Segment Open
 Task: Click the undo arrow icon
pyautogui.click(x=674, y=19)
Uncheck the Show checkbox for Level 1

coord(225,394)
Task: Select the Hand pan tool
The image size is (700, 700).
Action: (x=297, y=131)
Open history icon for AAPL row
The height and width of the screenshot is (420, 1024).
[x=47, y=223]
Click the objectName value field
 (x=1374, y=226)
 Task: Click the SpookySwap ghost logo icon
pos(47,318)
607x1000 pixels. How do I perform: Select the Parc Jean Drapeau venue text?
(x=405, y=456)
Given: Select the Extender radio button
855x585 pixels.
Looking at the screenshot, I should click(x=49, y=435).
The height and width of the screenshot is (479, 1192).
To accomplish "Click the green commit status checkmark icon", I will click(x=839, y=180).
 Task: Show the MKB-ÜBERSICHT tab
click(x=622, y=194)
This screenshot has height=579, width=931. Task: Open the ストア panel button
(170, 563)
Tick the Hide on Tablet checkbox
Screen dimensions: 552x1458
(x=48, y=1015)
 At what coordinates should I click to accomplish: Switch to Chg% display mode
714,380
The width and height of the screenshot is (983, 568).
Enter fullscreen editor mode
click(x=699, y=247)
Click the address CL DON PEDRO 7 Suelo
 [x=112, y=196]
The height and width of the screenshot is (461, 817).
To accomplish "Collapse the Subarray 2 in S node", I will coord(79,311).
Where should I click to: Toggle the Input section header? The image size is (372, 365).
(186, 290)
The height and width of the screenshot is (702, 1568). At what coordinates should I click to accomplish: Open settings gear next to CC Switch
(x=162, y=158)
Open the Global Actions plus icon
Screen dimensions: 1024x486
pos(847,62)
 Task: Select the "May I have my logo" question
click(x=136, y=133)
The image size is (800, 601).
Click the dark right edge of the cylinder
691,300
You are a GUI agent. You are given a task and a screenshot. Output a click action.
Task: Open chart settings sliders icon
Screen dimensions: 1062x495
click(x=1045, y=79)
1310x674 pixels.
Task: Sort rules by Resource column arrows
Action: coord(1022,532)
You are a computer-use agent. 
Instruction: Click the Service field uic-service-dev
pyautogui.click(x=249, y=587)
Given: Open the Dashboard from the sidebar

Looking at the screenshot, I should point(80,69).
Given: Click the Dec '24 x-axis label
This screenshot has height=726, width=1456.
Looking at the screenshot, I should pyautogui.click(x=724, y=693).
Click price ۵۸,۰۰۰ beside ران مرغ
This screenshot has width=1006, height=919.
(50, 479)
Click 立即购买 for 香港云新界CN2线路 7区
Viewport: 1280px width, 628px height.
Segment Closed
**REQUIRED WORK:**
All lines from the one containing "Instruction: Click the" through the final line of the listing above are to be reproduced exactly; include both and add nothing.

**SOLUTION:**
Instruction: Click the Service field uic-service-dev
pyautogui.click(x=249, y=587)
Given: Open the Dashboard from the sidebar

Looking at the screenshot, I should point(80,69).
Given: Click the Dec '24 x-axis label
This screenshot has height=726, width=1456.
Looking at the screenshot, I should pyautogui.click(x=724, y=693).
Click price ۵۸,۰۰۰ beside ران مرغ
This screenshot has width=1006, height=919.
(50, 479)
Click 立即购买 for 香港云新界CN2线路 7区
Viewport: 1280px width, 628px height.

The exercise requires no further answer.